US-Folterprogramm: Kommen verantwortliche Militärpsychologen vor Gericht?

US-Folterprogramm: Kommen verantwortliche Militärpsychologen vor Gericht?
Das Gefangenenlager in Guantanamo wurde zum Inbegriff des US-Folterprogramms.
Die Militärpsychologen Bruce Jessen und James Mitchell sind die geistigen Väter des CIA-Folterprogramms. Sie haben sich die brutalen Verhörmethoden ausgedacht und ein Unternehmen gegründet, das von der Folter im Staatsauftrag profitiert hat.

Da die CIA selbst keine Erfahrung in Sachen „robuster“ Verhöre hatte, suchten Jessen und Mitchell die CIA-Geheimgefängnisse auf, um dort die Gefangenen persönlich zu foltern. Der ehemalige Soldat der US Airforce, Michael Kearns, hatte während seiner Dienstzeit mit einem der Psychologen zusammengearbeitet.

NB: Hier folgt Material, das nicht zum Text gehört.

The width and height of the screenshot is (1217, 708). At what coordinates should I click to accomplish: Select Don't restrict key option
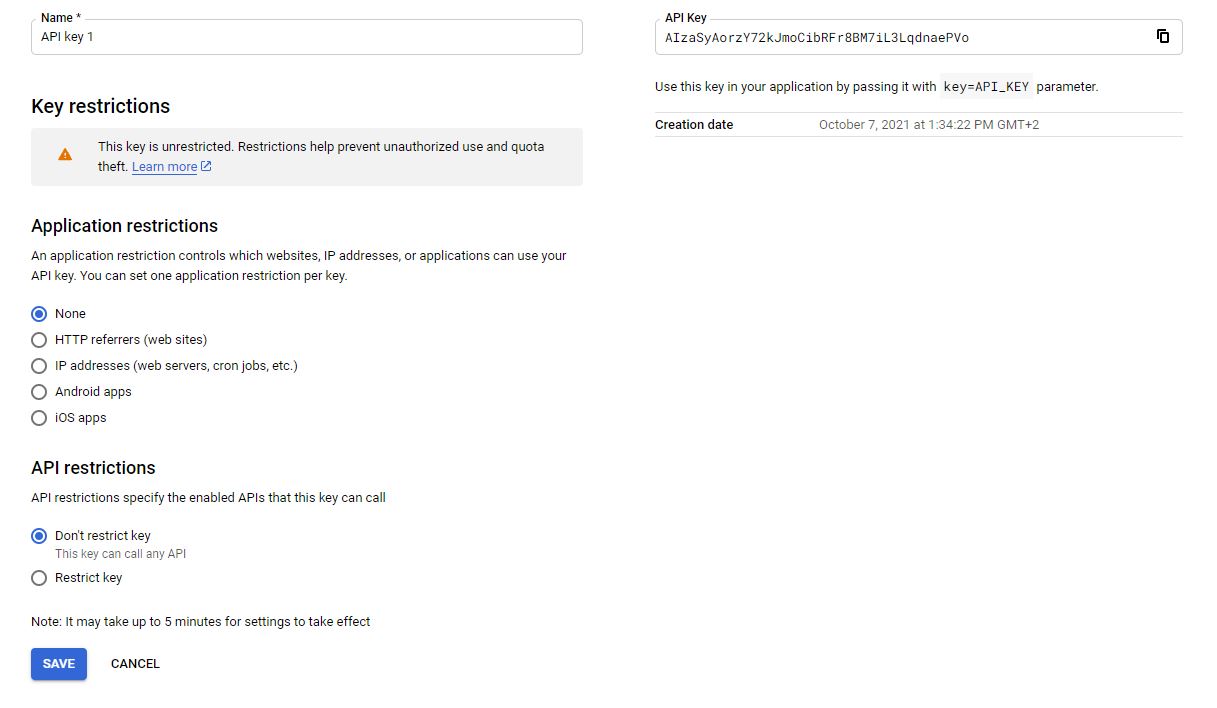pyautogui.click(x=39, y=536)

Ihre gemeinsame Aufgabe bestand darin, US-Soldaten auf Verhöre durch den Feind vorzubereiten. Kearns sagt, die damals eingesetzten Methoden dienten Mitchell und Jessen als Vorlage für das spätere Folterprogramm. Laut Whistleblower John Kiriakou haben Mitchell und Jessen für ihre Arbeit 81 US-Millionen Dollar erhalten. Das Gefängnis in Guantanamo sei als ein Teil des Folterprogramms errichtet worden.